Le cadre est connu, la stratégie récurrente. Le gouvernement américain a pour coutume d’étudier de près les partenariats entre des entreprises nationales et étrangères. Et pour les contraindre, rien de tel que de recourir à leur arsenal juridique et notamment l’extraterritorialité du droit. « Du moment où elles passent par un serveur américain, les données des entreprises ne sont plus considérées comme sécurisées » (DiliTrust, Nadim Baklouti et Gaëtan Fron, pour Challenges).

C’est ainsi que, fin 2017, une lettre émanant du Congrès atterrit sur le bureau du président de la Commission Fédérale des Communications (FCC). Celle-ci vise à l’avertir du risque que représente l’alliance entre AT&T – opérateur majeur aux États-Unis – et Huawei. Quelques semaines plus tard, l’opérateur AT&T se retire soudainement des discussions. La décision n’est pas surprenante : ce qui apparaît comme un simple « échec » des négociations, correspond en arrière-fond à une décision tout à fait classique des services politiques américains. Citons pour autre exemple le refus des autorités américaines de voir MoneyGram racheté par Ant Financial, société financière du chinois Alibaba. Ou encore plus simplement le retrait de l’opérateur américain Verizon du projet de lancement du nouveau Huawei Mate 10 Pro quelques heures seulement après le retrait d’AT&T.

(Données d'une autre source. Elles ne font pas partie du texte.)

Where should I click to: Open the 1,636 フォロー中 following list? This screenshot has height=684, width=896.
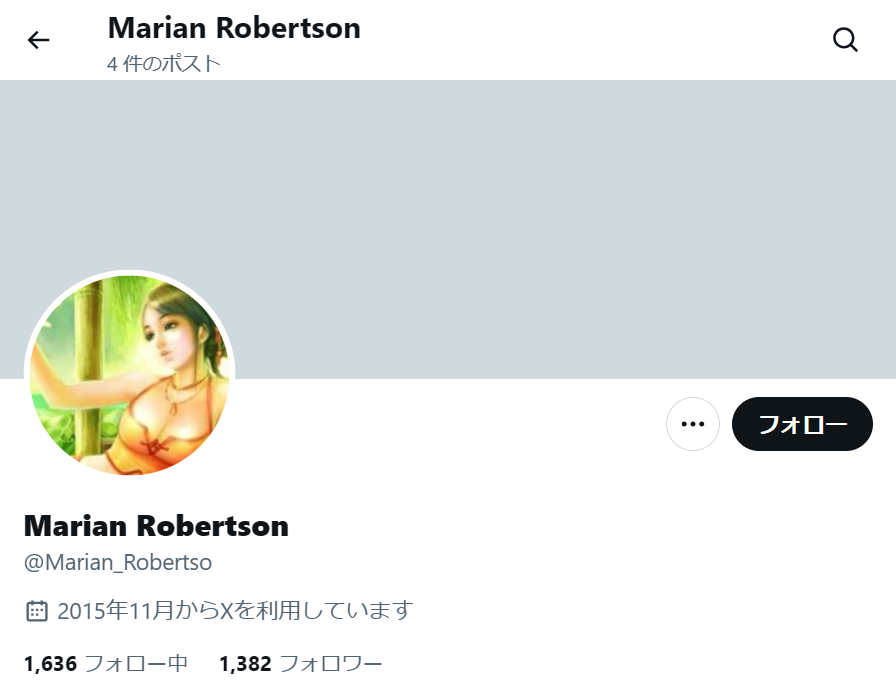click(x=106, y=663)
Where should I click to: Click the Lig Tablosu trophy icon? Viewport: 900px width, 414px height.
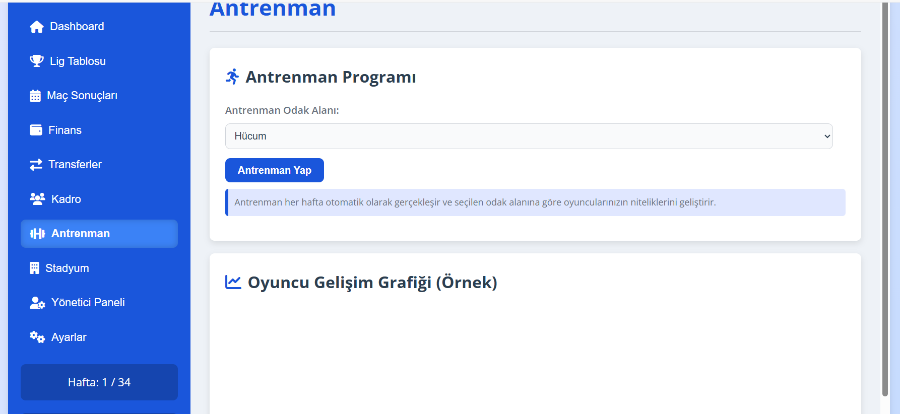click(x=37, y=61)
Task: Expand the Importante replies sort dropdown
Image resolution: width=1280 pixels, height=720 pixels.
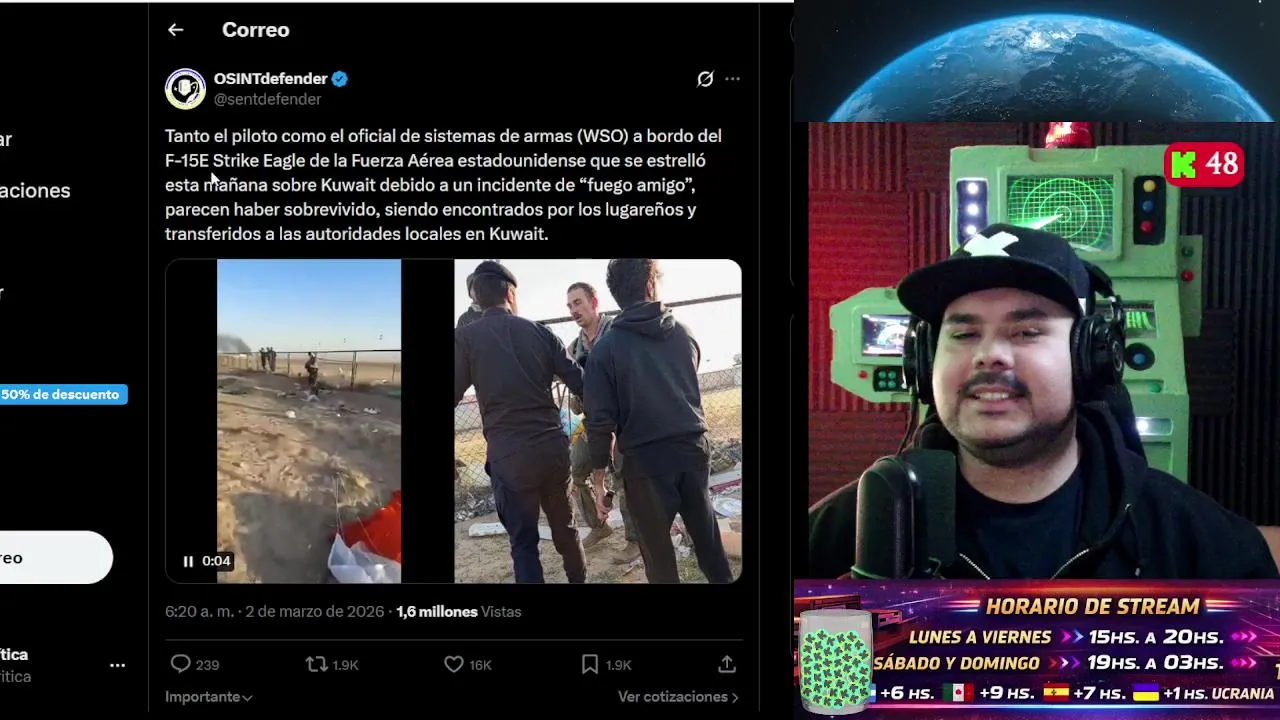Action: [x=209, y=697]
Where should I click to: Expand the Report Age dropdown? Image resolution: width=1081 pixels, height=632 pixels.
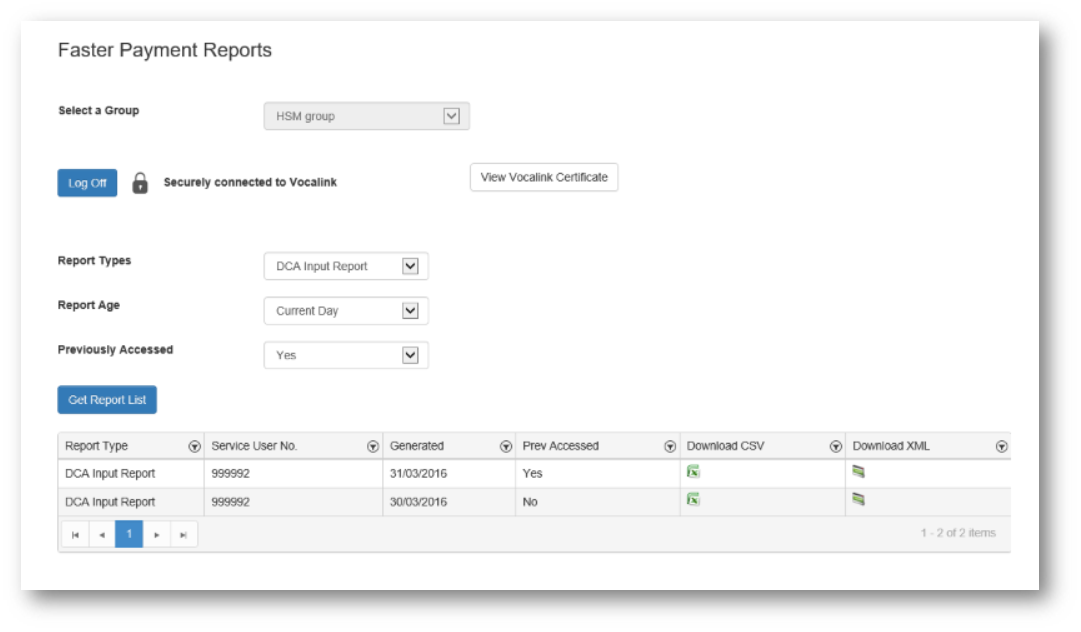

Preuve s’il en fallait de l’application d’un protectionnisme généralisé à l’ensemble de l’économie américaine. Protectionnisme que l’on retrouve par ailleurs aussi en Chine, où il est impossible de créer ou installer une activité qui ne soit pas liée ou venturée avec une entreprise chinoise. La métaphore de la barrière invisible semble alors prendre tout son sens, que ce soit sous la bannière étoilée ou au pays de la Grande Muraille.

Les États-Unis font preuve dans cette affaire d’un protectionnisme stratégique qui dépasse les simples enjeux économiques car, si l’on suit le raisonnement du Congrès, les données issues des télécommunications doivent, de par leur nature, rester de souveraineté américaine pour des raisons de sécurité.

Ces différents éléments d’actualité marquent la position des États-Unis et de la Chine quant aux risques que peut faire peser un acteur économique étranger sur un domaine stratégique. Ces postures sont à contraster avec le renouvellement discret, à l’été 2017, d’un contrat liant le ministère français de la Défense à Microsoft Irlande, de nouveau sans appel d’offre.

Pendant que les États-Unis d’Amérique bloquent un projet commercial sans lien direct avec leurs administrations, la France renouvelle, sans appel d’offre, un contrat entre un département hautement stratégique – la Défense – avec un éditeur américain. Décision qui va à l’encontre de l’esprit de la Loi Lemaire, visant à renforcer l’idée de souveraineté numérique.